Seguimos andando y aquello se transforma en una auténtica película de terror. En el lado derecho del camino, hay enormes zanjas excavadas entre los pinos; en el lado izquierdo, cientos de tumbas individuales se extienden hasta donde alcanza la vista.
Algunas acaban de ser abiertas, y los técnicos del Laboratorio de Criminalística de Járkiv están sacando cuerpos en avanzado estado de descomposición. La mayor parte de los cadáveres están enterrados sin ataúd, envueltos en una manta o dentro de una bolsa de plástico. Un olor indescriptible lo inunda todo.
Se trata de una nueva fosa común hallada en una ciudad ucraniana tras la ocupación rusa. Esta vez ha sido en Izyum, la ciudad más importante del sur de Járkiv.

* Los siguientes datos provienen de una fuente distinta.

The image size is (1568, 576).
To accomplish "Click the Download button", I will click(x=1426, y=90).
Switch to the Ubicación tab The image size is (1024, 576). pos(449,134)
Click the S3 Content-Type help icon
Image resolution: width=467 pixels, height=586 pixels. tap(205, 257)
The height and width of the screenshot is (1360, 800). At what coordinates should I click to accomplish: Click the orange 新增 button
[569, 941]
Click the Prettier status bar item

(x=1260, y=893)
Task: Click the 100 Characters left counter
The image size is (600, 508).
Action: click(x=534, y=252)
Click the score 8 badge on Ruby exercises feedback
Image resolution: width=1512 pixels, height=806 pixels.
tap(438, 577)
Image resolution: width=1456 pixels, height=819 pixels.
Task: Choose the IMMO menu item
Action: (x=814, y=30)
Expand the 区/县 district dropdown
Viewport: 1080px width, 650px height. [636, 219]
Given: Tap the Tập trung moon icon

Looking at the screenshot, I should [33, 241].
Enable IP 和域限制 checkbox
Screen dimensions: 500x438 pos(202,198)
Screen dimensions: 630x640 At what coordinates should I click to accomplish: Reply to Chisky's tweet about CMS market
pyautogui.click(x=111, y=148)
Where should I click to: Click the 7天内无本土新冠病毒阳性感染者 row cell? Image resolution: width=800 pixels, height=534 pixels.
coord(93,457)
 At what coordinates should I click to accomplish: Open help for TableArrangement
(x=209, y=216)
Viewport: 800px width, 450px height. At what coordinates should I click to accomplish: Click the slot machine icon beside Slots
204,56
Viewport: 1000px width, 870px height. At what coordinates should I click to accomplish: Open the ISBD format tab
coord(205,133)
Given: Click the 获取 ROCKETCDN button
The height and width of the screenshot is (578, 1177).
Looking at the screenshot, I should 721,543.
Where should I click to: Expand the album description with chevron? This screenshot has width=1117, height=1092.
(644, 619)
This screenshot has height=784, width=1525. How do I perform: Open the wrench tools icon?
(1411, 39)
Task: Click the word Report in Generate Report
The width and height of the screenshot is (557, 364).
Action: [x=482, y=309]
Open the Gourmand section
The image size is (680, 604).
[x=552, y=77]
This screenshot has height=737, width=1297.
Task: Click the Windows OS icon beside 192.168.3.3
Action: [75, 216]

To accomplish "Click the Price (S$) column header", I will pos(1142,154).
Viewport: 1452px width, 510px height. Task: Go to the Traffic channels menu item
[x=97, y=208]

Hoy sólo es el primer día de trabajo.
Las autoridades aseguran que en este paraje hay al menos 445 cuerpos –puede que más–, y entre los primeros cadáveres que han sacado de la tierra ya han encontrado signos de tortura. Algunos están maniatados, otros evidencian muertes violentas por disparos y también por fuego de artillería.
Centros de tortura rusos
En el margen derecho del camino, tres técnicos trabajan en una fosa común. Sus rostros están descompuestos. Tiran de las bolsas de plástico que van desenterrando para sacarlas completamente de la tierra, las abren y comprueban su contenido. Después cogen el bulto, cada uno de una esquina, y lo depositan en una fila que cada vez se hace más larga, donde trabajan los médicos forenses.
Al volver a la fosa para buscar el siguiente cuerpo, uno de ellos para un instante y se enciende un cigarrillo. Sus manos temblorosas lo dicen todo. Pienso “ojalá que el humo del tabaco enmascare un poco el olor que flota en el aire, condensado por la humedad de un día de lluvia”, pero no creo que ese cigarrillo le sirva de mucho.